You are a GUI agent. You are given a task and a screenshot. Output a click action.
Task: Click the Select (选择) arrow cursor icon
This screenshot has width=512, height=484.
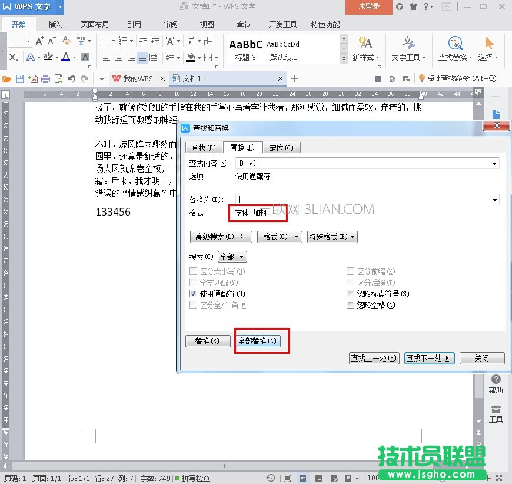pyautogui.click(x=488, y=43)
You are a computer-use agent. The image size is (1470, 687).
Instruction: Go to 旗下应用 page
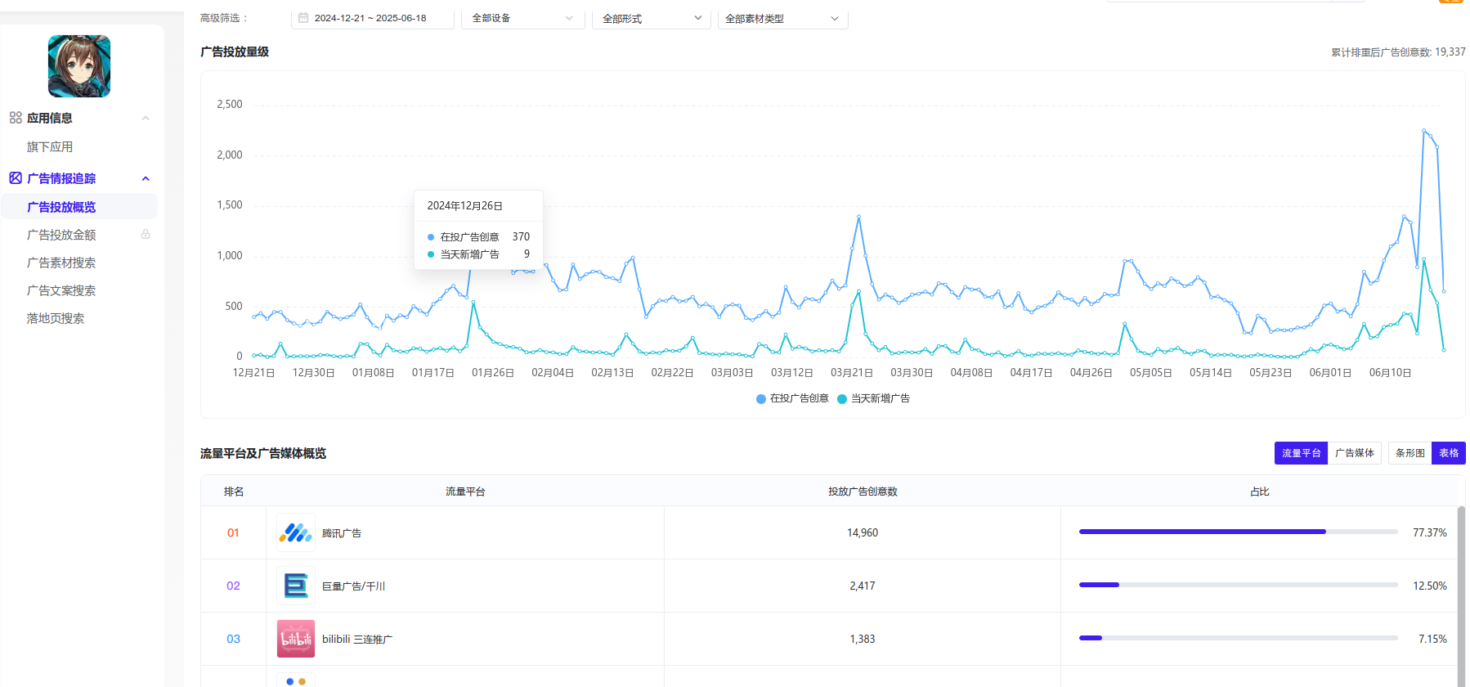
════════
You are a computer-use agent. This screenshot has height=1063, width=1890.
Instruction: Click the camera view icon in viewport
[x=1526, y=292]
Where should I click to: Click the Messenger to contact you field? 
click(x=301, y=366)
════════
* _Treść zadania_:
Przepisz wiersze od tego z "You are a GUI" do tego z "Instruction: Go to 旗下应用 page", zastępując "screenshot" przez "image" i nie zmieniając niczego innego. Obrazy pomiń w odpowiedzi.

* _Ostateczna odpowiedź_:
You are a GUI agent. You are given a task and a image. Output a click action.
Task: Click the Select (选择) arrow cursor icon
This image has width=512, height=484.
pyautogui.click(x=488, y=43)
You are a computer-use agent. The image size is (1470, 687).
Instruction: Go to 旗下应用 page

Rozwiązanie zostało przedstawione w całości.